Bug 611841 – Wikipedia: Use API

After an evaluation, GNOME has moved from Bugzilla to GitLab. Learn more about GitLab.
No new issues can be reported in GNOME Bugzilla anymore.
To report an issue in a GNOME project, go to GNOME GitLab.
Do not go to GNOME Gitlab for: Bluefish, Doxygen, GnuCash, GStreamer, java-gnome, LDTP, NetworkManager, Tomboy.

Bug 611841 - Wikipedia: Use API


Summary:	Wikipedia: Use API


Status:	RESOLVED WONTFIX

Product:	banshee
Classification:	Other
Component:	Other Extensions
Version:	git master
Hardware:	Other Linux

Importance:	Normal enhancement
Target Milestone:	1.x
Assigned To:	Banshee Maintainers
QA Contact:	Banshee Maintainers

URL:
Whiteboard:	gnome[unmaintained]

Depends on:
Blocks:

Reported:	2010-03-04 20:34 UTC by Samuel Gyger (IRC: thinkabout)
Modified:	2020-03-17 08:46 UTC

See Also:
GNOME target:	---
GNOME version:	---

Description Samuel Gyger (IRC: thinkabout) 2010-03-04 20:34:14 UTC

WikiMedia Software offers an API to access the data, why not use this?

e.g.
 - The different languages that are available: http://en.wikipedia.org/w/api.php?action=sitematrix
 - We could start a search via api: like http://en.wikipedia.org/w/api.php?action=opensearch&search=AC%2fDC
 - Which leads to the next, #582858 would be solved because we could UrlEncode the Question.

Then we could open the right Page.

More doc about API here: http://en.wikipedia.org/w/api.php

Comment 1 Gabriel Burt 2010-03-04 21:30:55 UTC

The downside of this is it requires two GET requests, right?  One to search via the api, and another to actually get the article?

Comment 2 Aaron Bockover 2010-03-04 21:39:21 UTC

I think you will find that GET requests are common on the Internet.

Comment 3 Samuel Gyger (IRC: thinkabout) 2010-03-04 22:07:45 UTC

Or even more (but I don't think that's a real problem. Even if there is a picture in the article it needs a new request. So it would be as if there was one more).

The plus: the urls aren't guessed. Although guessing works quite good.

We could also check the categories for something like music or check if they are somehow in the top category Music (in German is also such a top category, so it should be translatable) , this would remove I think 80 % (guess) of problems with ambiguity. 
Like (AC DC for Band and http://en.wikipedia.org/wiki/AC/DC_%28disambiguation%29) even if in the case of ACDC the wiki chooses the right article.

LISTED RECORDS:
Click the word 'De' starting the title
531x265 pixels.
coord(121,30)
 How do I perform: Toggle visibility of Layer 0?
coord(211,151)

---

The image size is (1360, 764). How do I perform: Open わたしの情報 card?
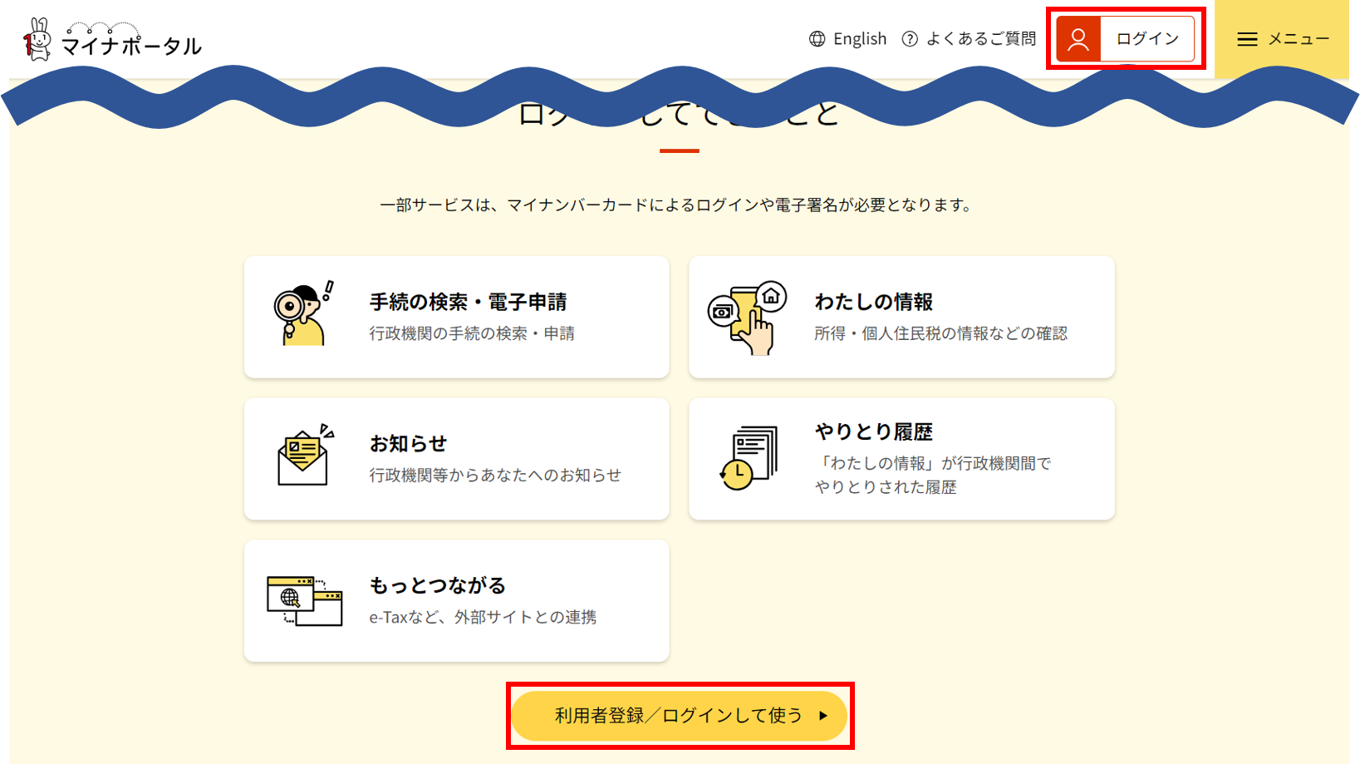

SHORT TASK 1: What status does the Wikipedia API bug report list?
SHORT TASK 2: Please resume the Wikipedia API bug report from the point where it stops.
The data above come from a separate source.

RESULT 1: RESOLVED WONTFIX

RESULT 2:
I wouldn't integrate now, but keep it on a thing to do in the nearer future. Of course your choice :D but it would increase the quality of the Output.

The question is, is it a real problem (the quality) or just something I'm building up in my mind.

The absolute wow would be if we could parse the Infoboxes on the wikipedia and get Information out of it, removing the cluttered Webpage and creating an information pane, stuffed with information from the Wiki (I'm looking forward for a semantic web :D)

So a little bit answer and a little bit dreaming,
Samuel

p.s. thx for changing importance, submitted to fast. :)

Comment 4 Aaron Bockover 2010-03-04 23:04:22 UTC

I agree... if there is a sanctioned API, it should be used instead of URL guessing and HTML scraping, etc.

If HTTP requests are a concern (and they aren't IMHO), the connection can (and probably should, regardless) be kept alive - multiple requests can be made on the same connection. I'd really hope the Wikipedia HTTP server supports this ;-)

Comment 5 André Klapper 2020-03-17 08:46:30 UTC

Banshee is not under active development anymore and had its last code changes more than three years ago. Its codebase has been archived.

Closing this report as WONTFIX as part of Bugzilla Housekeeping to reflect
reality. Please feel free to reopen this ticket (or rather transfer the project
to GNOME Gitlab, as GNOME Bugzilla is being shut down) if anyone takes the
responsibility for active development again.
See https://gitlab.gnome.org/Infrastructure/Infrastructure/issues/264 for more info.